TİP'i de beğenmiyorsan artık!

Bir süre önce Türkiye İşçi Partisi'nin yeniden kuruluşu ve kuruluşa katılım çağrılarını okuduk. Kişisel olarak sadece heyecanlanmadığımızı, "işte budur" dediğimizi de belirtelim. Türkiye'nin sosyalizme ihtiyacı vardı, vardır, bir büyük sosyalist birliktelik için samimi bir çağrı yapılmıştır.

Daha önce "Birlik üzerine" yazılar yazdık ve açıkça TİP modeli üzerine durduk. Bu yazılarda, sıradan, diğer deyişle solun tarihinde bölünme sayısı kadar fazla olan birlik girişimlerini bir yenisi hakkında, yazmamıştık.

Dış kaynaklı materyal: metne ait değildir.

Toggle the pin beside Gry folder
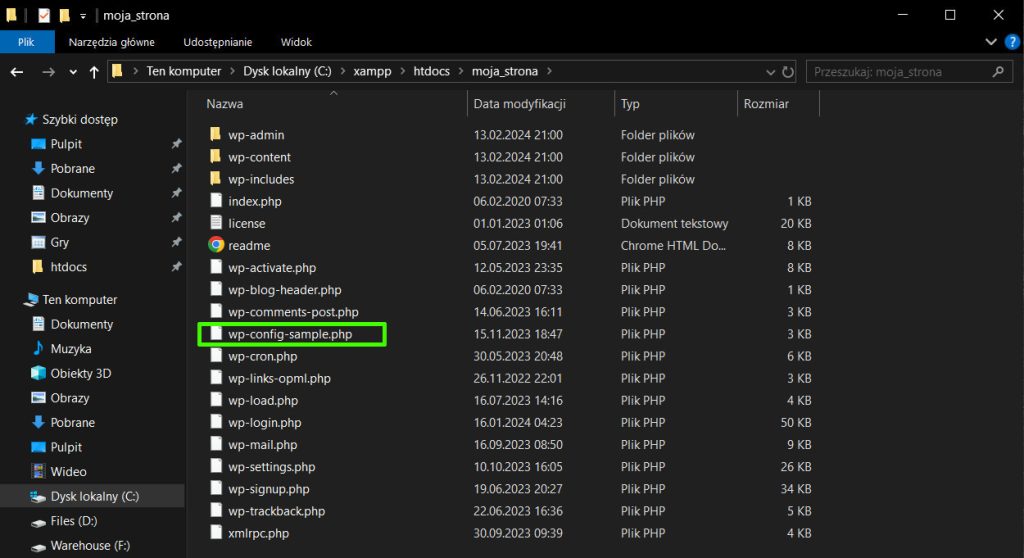The width and height of the screenshot is (1024, 558). click(176, 242)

Yeniden TİP'i kurmak, on yıllardır bizi bekleyen işçi sınıfı için, halk sınıfları içindir. Tekrar yazalım: Türkiye halk sınıflarının, başta işçi sınıfının Türkiye politikasında temsilcisi, sözcüsü, arka çıkanı, yoktur. Var olan sosyalist partiler, çaresizce, küçük olanaklarıyla "politika" yapmaya çalışıyorlar. Ama, yapılana "politika" demek olanaklı değil. Politika, politika alanına girmektir. Biz, çoğumuz, aslında sadece "ideoloji" yapıyor, var olduğu kadarıyla kendimizi "yeniden" üretmeye çalışıyoruz. Küçük grupların entelektüel sosyalist kulüplerinden bir farkımız ne yazık, yoktur!

Hep çıkış, derlenme, toparlanma denmiştir, ama yerimizde sayıyoruz. Neyi, dünyanın bir yerlerinde yükselecek ve sonra dünyaya yayılacak bir sol çıkışı mı bekliyoruz? Diğer deyişle, yeni bir dışsal konjonktürün bize sunacağı "beleş" bir hareketlenmeyi mi?

Ya da, büyük bir bunalım bekliyor ve bu bunalımdan bir devrimci müdahalede bulunabilir miyiz acaba diye mi düşünüyoruz?

Tekrar ve açıkça yazalım: Eski ayrılıkların anlamı "politik" olarak kalmamıştır. Yeni ayrılıklarsa, dil, söylem, ve anı düzeyinde anlamlı olabilir. Örneğin, bir parti, "özgürlükçü sosyalizm" deyip durabilir. Bir parti, biz hala Sovyetçiyiz, bir diğeri, biz hala "halk devrimi" yönünde gidiyoruz, diyebilir. Hatta aşırı uca gidelim. Bir parti de "Bersteincı sosyalizm" daha gerçekçi diyebilir. O kadar da geniş değiliz ama, olabilir, yine de sosyalizmi düşünüyor, yollar konusunda ayrılıyor olabiliriz.

Pek çok parti, zaten ayrı olduklarına göre, pek çok farklı sözün sahibidir. Unutulansa, herkesin, Türkiye sosyalizminin içinde olduğu, herkesin Marksist sosyalizmi farklı vurgu ve yorumlarla benimsediğidir.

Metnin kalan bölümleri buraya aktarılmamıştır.